▶ _O que fazer_
Segundo o texto de origem, por quais crimes foram condenados proprietários e executivos da Daslu?

▶ _Texto de origem_
========================================
Independentemente dos fatores objetivos que levaram proprietários e executivos da Daslu a serem condenados por importação fraudulenta, falsidade ideológica, sonegação e formação de quadrilha, a ordem de sua prisão, os argumentos invocados para justificá-la e a fundamentação da própria sentença vão muito além das técnicas legais e do formalismo jurídico, convertendo-se em mais um espetáculo de pirotecnia judicial. Um dos condenados é a empresária Eliana Tranchesi, que sofre de câncer pulmonar e vem sendo submetida a tratamento quimioterápico.
========================================
▶ _Conjunto de material_
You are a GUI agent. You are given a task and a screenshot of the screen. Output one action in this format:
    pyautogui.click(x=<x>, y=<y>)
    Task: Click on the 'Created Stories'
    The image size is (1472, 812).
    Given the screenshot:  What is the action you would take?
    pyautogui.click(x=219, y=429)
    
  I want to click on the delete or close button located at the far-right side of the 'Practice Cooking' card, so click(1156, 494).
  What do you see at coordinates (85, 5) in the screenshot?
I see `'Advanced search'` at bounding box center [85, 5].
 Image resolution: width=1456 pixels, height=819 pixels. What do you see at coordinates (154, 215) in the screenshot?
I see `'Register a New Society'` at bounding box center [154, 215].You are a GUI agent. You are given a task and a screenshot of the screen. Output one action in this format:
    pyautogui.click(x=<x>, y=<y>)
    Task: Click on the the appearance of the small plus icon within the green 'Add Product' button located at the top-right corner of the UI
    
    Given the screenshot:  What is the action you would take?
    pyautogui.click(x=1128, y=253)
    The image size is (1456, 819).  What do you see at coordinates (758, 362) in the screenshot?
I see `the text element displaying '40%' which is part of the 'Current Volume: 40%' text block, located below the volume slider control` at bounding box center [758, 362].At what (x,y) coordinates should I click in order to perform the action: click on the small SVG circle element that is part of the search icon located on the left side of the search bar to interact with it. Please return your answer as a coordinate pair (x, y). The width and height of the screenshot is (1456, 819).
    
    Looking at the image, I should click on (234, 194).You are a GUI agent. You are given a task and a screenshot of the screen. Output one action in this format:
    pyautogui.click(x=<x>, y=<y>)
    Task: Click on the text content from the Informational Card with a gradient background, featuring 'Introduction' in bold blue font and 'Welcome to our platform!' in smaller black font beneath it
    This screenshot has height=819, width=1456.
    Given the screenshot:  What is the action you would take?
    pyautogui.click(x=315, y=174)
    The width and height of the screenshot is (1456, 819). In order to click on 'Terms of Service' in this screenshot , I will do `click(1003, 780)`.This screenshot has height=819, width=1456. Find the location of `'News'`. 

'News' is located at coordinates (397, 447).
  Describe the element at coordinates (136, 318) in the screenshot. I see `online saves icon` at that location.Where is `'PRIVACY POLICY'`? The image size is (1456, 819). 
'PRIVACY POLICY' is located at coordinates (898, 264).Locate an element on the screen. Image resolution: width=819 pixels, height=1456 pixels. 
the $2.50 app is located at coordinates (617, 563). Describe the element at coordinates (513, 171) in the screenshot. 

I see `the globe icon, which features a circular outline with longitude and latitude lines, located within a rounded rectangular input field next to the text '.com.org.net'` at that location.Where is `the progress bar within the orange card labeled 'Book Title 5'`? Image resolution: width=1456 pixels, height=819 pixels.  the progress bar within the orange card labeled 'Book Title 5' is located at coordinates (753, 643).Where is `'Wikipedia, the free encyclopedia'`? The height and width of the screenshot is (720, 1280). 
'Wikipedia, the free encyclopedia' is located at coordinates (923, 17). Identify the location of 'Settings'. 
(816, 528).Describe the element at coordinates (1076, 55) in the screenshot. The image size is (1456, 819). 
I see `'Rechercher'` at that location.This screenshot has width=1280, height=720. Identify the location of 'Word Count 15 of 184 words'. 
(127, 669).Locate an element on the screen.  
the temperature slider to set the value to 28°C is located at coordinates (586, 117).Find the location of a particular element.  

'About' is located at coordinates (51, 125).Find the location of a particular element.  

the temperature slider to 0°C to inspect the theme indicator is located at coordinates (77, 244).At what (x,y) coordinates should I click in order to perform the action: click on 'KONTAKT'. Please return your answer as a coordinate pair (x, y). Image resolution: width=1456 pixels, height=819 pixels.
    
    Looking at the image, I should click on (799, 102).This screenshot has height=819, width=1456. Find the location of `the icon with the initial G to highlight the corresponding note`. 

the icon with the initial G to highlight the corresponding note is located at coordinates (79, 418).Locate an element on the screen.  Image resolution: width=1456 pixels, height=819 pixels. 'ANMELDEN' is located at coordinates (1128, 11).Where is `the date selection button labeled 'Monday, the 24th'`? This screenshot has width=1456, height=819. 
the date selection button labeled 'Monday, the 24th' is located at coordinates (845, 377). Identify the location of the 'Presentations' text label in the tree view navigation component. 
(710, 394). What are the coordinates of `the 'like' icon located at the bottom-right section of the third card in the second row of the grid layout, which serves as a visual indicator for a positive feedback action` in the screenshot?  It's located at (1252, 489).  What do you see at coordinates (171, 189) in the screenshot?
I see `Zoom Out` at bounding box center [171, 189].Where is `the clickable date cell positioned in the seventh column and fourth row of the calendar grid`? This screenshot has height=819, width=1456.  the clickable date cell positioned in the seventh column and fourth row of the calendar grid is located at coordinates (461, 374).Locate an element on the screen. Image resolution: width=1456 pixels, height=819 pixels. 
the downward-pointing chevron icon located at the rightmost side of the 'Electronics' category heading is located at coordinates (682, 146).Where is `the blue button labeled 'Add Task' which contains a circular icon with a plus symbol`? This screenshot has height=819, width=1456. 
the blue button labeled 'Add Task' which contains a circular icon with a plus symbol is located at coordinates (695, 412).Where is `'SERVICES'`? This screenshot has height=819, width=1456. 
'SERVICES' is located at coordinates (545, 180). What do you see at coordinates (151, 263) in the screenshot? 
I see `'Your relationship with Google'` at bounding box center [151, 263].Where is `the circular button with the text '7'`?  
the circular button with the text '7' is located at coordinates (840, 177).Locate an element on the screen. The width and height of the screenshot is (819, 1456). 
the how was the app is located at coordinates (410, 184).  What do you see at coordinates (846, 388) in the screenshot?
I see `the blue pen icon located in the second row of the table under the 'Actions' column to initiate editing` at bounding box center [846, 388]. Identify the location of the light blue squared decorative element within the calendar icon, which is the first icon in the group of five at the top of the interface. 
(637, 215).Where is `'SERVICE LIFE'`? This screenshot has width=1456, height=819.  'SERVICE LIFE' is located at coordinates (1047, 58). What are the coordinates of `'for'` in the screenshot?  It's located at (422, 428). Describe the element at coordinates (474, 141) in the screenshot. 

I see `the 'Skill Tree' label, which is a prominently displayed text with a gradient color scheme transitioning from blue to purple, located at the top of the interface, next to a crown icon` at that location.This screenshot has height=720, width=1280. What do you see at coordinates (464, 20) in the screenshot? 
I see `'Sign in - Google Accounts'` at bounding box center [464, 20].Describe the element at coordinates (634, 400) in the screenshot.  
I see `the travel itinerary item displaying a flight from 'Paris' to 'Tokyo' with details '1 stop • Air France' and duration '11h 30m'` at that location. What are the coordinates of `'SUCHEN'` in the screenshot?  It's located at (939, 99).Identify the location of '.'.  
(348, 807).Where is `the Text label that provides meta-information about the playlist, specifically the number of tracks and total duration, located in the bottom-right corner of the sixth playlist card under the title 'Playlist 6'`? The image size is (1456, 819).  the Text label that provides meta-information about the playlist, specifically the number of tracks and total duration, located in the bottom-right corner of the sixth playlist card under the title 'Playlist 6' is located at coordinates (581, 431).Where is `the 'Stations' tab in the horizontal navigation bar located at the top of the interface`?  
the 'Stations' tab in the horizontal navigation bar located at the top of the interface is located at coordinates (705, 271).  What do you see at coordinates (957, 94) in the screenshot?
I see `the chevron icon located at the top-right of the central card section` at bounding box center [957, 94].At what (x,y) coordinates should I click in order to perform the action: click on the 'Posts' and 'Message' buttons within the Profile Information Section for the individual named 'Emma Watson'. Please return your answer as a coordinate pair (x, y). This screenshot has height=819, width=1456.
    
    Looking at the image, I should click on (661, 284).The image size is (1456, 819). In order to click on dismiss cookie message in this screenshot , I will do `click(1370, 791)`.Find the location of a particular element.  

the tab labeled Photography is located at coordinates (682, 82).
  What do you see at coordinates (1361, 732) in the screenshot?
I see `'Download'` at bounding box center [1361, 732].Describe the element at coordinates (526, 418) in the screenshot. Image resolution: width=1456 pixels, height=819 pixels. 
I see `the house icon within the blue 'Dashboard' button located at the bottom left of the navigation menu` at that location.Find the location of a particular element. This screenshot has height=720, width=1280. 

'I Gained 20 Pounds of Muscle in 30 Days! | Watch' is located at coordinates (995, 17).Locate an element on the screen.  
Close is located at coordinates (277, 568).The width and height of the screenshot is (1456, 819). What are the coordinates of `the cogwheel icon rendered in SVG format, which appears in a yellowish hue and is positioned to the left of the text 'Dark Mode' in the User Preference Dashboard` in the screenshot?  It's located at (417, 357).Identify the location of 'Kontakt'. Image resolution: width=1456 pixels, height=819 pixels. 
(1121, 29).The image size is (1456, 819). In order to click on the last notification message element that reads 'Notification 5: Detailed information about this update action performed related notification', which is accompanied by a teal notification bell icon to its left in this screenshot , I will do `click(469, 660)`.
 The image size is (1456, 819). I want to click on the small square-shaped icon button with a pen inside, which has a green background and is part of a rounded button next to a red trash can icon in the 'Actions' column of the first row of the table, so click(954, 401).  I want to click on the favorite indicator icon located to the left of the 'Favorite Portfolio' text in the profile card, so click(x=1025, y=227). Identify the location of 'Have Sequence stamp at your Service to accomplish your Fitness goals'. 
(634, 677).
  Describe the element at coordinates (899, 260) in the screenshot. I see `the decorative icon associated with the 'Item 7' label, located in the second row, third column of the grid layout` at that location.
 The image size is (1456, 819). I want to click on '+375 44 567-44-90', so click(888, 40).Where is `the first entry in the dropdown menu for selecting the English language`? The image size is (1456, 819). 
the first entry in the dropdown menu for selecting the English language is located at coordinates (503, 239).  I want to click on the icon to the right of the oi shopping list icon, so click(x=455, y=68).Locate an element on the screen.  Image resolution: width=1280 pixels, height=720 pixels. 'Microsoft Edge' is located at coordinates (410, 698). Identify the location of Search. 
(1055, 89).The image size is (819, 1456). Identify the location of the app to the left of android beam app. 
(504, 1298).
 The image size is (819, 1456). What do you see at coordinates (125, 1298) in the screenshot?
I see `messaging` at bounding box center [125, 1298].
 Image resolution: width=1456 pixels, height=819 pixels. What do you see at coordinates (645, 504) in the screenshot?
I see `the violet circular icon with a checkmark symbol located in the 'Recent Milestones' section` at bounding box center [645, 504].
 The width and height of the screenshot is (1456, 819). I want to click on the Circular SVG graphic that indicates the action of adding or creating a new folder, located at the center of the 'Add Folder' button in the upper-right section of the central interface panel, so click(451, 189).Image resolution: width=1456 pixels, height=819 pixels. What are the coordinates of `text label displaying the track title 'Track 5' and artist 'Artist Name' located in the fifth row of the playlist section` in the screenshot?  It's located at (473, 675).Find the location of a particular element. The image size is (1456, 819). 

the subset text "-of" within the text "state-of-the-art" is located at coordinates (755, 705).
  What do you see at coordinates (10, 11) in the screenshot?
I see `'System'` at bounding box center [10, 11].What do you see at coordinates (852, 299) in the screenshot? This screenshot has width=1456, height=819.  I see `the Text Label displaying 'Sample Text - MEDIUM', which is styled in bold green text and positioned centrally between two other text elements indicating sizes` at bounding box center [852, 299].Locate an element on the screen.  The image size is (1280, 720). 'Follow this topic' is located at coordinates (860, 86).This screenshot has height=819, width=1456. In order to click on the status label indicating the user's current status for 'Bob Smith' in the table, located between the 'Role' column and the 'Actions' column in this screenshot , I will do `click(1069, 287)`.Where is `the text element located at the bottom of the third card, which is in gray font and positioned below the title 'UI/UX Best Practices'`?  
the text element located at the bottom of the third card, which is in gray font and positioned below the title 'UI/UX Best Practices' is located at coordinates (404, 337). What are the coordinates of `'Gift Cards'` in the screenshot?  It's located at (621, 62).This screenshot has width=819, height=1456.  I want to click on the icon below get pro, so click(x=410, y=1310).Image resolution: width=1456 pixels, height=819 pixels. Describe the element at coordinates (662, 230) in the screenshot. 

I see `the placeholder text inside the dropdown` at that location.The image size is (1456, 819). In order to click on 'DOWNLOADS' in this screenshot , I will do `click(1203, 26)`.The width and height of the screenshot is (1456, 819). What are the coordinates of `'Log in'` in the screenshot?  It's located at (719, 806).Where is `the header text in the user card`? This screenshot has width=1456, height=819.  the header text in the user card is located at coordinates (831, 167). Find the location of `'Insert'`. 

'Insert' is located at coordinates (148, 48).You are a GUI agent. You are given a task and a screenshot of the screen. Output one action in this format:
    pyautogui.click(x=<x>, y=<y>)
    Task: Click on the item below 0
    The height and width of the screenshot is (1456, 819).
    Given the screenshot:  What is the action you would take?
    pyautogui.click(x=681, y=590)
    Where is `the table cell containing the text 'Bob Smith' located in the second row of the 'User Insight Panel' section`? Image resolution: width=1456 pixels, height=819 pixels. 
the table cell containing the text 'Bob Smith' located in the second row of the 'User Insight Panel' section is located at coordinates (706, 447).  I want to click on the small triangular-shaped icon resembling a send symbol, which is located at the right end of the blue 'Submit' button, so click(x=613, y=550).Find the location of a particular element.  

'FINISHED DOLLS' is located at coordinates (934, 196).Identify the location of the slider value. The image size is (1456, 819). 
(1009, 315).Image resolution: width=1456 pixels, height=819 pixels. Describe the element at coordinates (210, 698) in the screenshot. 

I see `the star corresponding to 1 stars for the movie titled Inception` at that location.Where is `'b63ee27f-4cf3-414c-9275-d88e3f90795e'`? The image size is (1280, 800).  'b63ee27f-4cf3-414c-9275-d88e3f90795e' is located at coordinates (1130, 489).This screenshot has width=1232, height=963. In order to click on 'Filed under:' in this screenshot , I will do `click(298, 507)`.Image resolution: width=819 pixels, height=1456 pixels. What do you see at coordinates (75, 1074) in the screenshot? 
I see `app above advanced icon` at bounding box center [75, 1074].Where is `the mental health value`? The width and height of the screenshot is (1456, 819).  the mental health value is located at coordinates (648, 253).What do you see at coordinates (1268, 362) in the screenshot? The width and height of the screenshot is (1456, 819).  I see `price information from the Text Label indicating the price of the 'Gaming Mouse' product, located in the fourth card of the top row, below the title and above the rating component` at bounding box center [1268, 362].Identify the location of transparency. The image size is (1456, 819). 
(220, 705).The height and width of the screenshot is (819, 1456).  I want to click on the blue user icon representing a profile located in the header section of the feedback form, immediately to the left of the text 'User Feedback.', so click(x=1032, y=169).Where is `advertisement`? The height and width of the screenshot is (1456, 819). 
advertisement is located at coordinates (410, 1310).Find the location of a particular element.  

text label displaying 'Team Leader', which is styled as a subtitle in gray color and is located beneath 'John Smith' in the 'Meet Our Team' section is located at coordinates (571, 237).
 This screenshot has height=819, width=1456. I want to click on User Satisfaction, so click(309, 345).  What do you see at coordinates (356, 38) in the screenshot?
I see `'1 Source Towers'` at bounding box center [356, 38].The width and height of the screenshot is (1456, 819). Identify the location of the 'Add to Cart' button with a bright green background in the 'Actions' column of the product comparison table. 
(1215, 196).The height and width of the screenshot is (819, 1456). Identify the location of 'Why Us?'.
========================================
▶ _Resposta do exercício_
Importação fraudulenta, falsidade ideológica, sonegação e formação de quadrilha.